Durante a discussão, segundo o relato apresentado no processo, o motorista desferiu um soco na boca do passageiro. Após o episódio, o passageiro foi deixado em um posto de combustíveis.
O motorista negou ter agredido o passageiro. Em sua versão, afirmou que, após a discussão, apenas deixou o homem no posto. Também alegou que o passageiro teria se exaltado e chutado o veículo.
A versão do motorista, porém, não foi acolhida pela Justiça. Para o magistrado, as provas reunidas no processo confirmaram que houve agressão física.
Entre os elementos apresentados pelo passageiro estavam fotografias do hematoma, boletim de ocorrência e laudo médico-pericial. O documento médico apontou ofensa à integridade corporal provocada por ação contundente.

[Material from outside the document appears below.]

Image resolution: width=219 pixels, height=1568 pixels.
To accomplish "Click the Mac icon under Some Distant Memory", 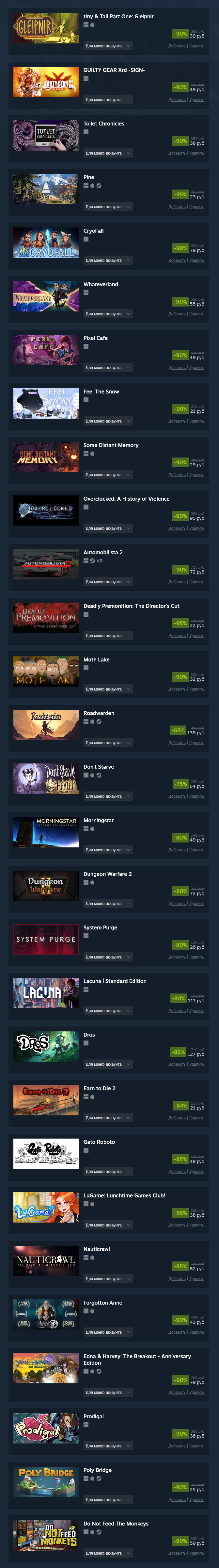I will (x=92, y=454).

O caso também contou com depoimentos durante a audiência de instrução. Uma testemunha que estava no posto de combustíveis no momento em que o passageiro foi deixado no local relatou que ele mostrou o hematoma provocado pela agressão.

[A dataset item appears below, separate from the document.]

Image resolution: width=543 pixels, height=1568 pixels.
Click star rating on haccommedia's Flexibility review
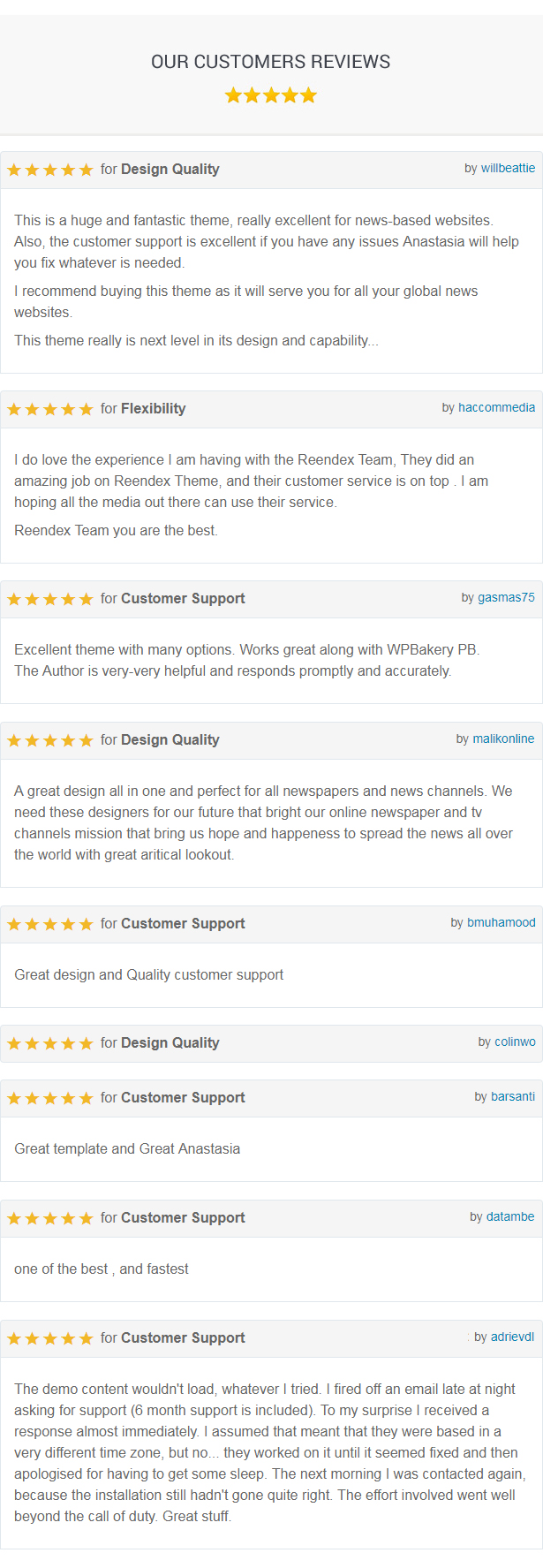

Outra pessoa que acompanhava o passageiro na ocasião confirmou que o motorista havia desferido um soco na boca da vítima. Os depoimentos, somados às demais provas, contribuíram para afastar a alegação de que o motorista não teria praticado a agressão.
Na avaliação do juiz, o conjunto probatório demonstrou a ocorrência da agressão física durante a utilização do serviço de transporte. A situação, segundo a sentença, ultrapassou um simples aborrecimento cotidiano e atingiu direitos da personalidade do passageiro, gerando o dever de indenização por dano moral.
Para definir o valor da reparação, o magistrado considerou as circunstâncias do episódio e a extensão da lesão corporal. A agressão foi classificada como leve e, diante disso, a indenização foi fixada em R$ 5 mil.
Plataforma também foi responsabilizada - A decisão também alcançou a empresa responsável pela plataforma de transporte. Durante o processo, a companhia alegou que não poderia ser responsabilizada pela agressão praticada pelo motorista.
O argumento não foi aceito pela Justiça. A sentença reconheceu que a relação entre o passageiro e a plataforma é regida pelo Código de Defesa do Consumidor e estabeleceu a responsabilidade solidária dos envolvidos pelos danos decorrentes da prestação do serviço.
Com isso, tanto o motorista quanto a plataforma respondem pela indenização determinada na sentença. Além dos R$ 5 mil por danos morais, os requeridos foram condenados ao pagamento das custas e despesas processuais, além dos honorários advocatícios.